=== GOAL OF THE EXERCISE ===
The answer must restate the records below word for word.

───── INPUT DATA ─────

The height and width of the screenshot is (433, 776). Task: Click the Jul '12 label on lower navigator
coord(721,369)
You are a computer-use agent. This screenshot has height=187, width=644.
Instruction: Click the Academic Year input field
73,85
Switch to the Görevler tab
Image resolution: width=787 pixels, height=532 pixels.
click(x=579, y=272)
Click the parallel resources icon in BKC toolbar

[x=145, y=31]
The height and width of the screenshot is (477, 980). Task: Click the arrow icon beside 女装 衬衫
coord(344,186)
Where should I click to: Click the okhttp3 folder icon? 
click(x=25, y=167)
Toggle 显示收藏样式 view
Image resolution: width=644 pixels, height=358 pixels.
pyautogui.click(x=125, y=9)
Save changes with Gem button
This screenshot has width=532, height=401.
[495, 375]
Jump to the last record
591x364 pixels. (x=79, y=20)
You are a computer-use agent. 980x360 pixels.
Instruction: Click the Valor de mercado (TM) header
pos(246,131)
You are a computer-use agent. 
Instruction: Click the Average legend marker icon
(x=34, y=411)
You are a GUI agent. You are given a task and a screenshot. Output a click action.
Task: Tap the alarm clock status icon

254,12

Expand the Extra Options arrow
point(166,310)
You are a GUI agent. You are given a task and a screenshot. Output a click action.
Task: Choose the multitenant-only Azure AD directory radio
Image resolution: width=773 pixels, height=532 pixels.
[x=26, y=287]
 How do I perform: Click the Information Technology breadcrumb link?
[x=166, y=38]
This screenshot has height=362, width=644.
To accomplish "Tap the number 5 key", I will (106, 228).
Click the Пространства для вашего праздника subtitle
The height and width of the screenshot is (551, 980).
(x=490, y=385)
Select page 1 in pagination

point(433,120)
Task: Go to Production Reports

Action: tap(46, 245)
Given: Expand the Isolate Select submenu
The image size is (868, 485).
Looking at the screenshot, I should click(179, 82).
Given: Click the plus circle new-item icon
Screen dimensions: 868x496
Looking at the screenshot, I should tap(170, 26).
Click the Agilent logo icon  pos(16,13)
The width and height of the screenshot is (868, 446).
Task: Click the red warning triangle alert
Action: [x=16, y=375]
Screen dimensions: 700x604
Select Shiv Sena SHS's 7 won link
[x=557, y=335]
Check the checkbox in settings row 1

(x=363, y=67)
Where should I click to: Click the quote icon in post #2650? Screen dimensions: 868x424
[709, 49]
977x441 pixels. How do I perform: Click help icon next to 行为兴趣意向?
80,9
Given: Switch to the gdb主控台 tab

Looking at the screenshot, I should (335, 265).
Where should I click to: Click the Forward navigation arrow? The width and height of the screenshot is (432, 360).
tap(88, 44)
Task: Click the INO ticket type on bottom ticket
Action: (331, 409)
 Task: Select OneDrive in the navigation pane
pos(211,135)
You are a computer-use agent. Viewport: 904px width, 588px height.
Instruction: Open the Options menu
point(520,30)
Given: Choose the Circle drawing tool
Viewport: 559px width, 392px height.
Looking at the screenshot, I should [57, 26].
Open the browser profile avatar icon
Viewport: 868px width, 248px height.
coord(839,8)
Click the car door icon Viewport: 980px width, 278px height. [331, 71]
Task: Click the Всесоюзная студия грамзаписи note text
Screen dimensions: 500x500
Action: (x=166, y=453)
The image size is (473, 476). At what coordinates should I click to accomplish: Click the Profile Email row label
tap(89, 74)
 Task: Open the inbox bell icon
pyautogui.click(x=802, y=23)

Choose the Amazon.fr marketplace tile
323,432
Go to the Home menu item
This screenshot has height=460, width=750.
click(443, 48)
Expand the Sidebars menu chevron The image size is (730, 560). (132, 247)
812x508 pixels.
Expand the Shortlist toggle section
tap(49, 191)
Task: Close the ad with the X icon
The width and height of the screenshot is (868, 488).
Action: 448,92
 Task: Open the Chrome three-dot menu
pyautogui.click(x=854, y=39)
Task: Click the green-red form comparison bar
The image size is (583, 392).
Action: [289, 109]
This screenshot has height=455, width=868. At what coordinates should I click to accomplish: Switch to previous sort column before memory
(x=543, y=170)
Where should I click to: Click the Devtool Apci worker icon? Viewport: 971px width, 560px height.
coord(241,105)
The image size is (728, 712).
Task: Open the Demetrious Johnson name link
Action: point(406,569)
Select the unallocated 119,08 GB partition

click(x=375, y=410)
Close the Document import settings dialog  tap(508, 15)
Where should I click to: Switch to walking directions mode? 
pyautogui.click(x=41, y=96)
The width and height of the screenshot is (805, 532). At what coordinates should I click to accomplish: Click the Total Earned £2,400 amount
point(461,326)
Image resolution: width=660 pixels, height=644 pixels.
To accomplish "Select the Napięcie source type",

─────

=== WRITTEN SOLUTION ===
The height and width of the screenshot is (433, 776). Task: Click the Jul '12 label on lower navigator
coord(721,369)
You are a computer-use agent. This screenshot has height=187, width=644.
Instruction: Click the Academic Year input field
73,85
Switch to the Görevler tab
Image resolution: width=787 pixels, height=532 pixels.
click(x=579, y=272)
Click the parallel resources icon in BKC toolbar

[x=145, y=31]
The height and width of the screenshot is (477, 980). Task: Click the arrow icon beside 女装 衬衫
coord(344,186)
Where should I click to: Click the okhttp3 folder icon? 
click(x=25, y=167)
Toggle 显示收藏样式 view
Image resolution: width=644 pixels, height=358 pixels.
pyautogui.click(x=125, y=9)
Save changes with Gem button
This screenshot has width=532, height=401.
[495, 375]
Jump to the last record
591x364 pixels. (x=79, y=20)
You are a computer-use agent. 980x360 pixels.
Instruction: Click the Valor de mercado (TM) header
pos(246,131)
You are a computer-use agent. 
Instruction: Click the Average legend marker icon
(x=34, y=411)
You are a GUI agent. You are given a task and a screenshot. Output a click action.
Task: Tap the alarm clock status icon

254,12

Expand the Extra Options arrow
point(166,310)
You are a GUI agent. You are given a task and a screenshot. Output a click action.
Task: Choose the multitenant-only Azure AD directory radio
Image resolution: width=773 pixels, height=532 pixels.
[x=26, y=287]
 How do I perform: Click the Information Technology breadcrumb link?
[x=166, y=38]
This screenshot has height=362, width=644.
To accomplish "Tap the number 5 key", I will (106, 228).
Click the Пространства для вашего праздника subtitle
The height and width of the screenshot is (551, 980).
(x=490, y=385)
Select page 1 in pagination

point(433,120)
Task: Go to Production Reports

Action: tap(46, 245)
Given: Expand the Isolate Select submenu
The image size is (868, 485).
Looking at the screenshot, I should click(179, 82).
Given: Click the plus circle new-item icon
Screen dimensions: 868x496
Looking at the screenshot, I should tap(170, 26).
Click the Agilent logo icon  pos(16,13)
The width and height of the screenshot is (868, 446).
Task: Click the red warning triangle alert
Action: [x=16, y=375]
Screen dimensions: 700x604
Select Shiv Sena SHS's 7 won link
[x=557, y=335]
Check the checkbox in settings row 1

(x=363, y=67)
Where should I click to: Click the quote icon in post #2650? Screen dimensions: 868x424
[709, 49]
977x441 pixels. How do I perform: Click help icon next to 行为兴趣意向?
80,9
Given: Switch to the gdb主控台 tab

Looking at the screenshot, I should (335, 265).
Where should I click to: Click the Forward navigation arrow? The width and height of the screenshot is (432, 360).
tap(88, 44)
Task: Click the INO ticket type on bottom ticket
Action: (331, 409)
 Task: Select OneDrive in the navigation pane
pos(211,135)
You are a computer-use agent. Viewport: 904px width, 588px height.
Instruction: Open the Options menu
point(520,30)
Given: Choose the Circle drawing tool
Viewport: 559px width, 392px height.
Looking at the screenshot, I should [57, 26].
Open the browser profile avatar icon
Viewport: 868px width, 248px height.
coord(839,8)
Click the car door icon Viewport: 980px width, 278px height. [331, 71]
Task: Click the Всесоюзная студия грамзаписи note text
Screen dimensions: 500x500
Action: (x=166, y=453)
The image size is (473, 476). At what coordinates should I click to accomplish: Click the Profile Email row label
tap(89, 74)
 Task: Open the inbox bell icon
pyautogui.click(x=802, y=23)

Choose the Amazon.fr marketplace tile
323,432
Go to the Home menu item
This screenshot has height=460, width=750.
click(443, 48)
Expand the Sidebars menu chevron The image size is (730, 560). (132, 247)
812x508 pixels.
Expand the Shortlist toggle section
tap(49, 191)
Task: Close the ad with the X icon
The width and height of the screenshot is (868, 488).
Action: 448,92
 Task: Open the Chrome three-dot menu
pyautogui.click(x=854, y=39)
Task: Click the green-red form comparison bar
The image size is (583, 392).
Action: [289, 109]
This screenshot has height=455, width=868. At what coordinates should I click to accomplish: Switch to previous sort column before memory
(x=543, y=170)
Where should I click to: Click the Devtool Apci worker icon? Viewport: 971px width, 560px height.
coord(241,105)
The image size is (728, 712).
Task: Open the Demetrious Johnson name link
Action: point(406,569)
Select the unallocated 119,08 GB partition

click(x=375, y=410)
Close the Document import settings dialog  tap(508, 15)
Where should I click to: Switch to walking directions mode? 
pyautogui.click(x=41, y=96)
The width and height of the screenshot is (805, 532). At what coordinates should I click to accomplish: Click the Total Earned £2,400 amount
point(461,326)
Image resolution: width=660 pixels, height=644 pixels.
To accomplish "Select the Napięcie source type",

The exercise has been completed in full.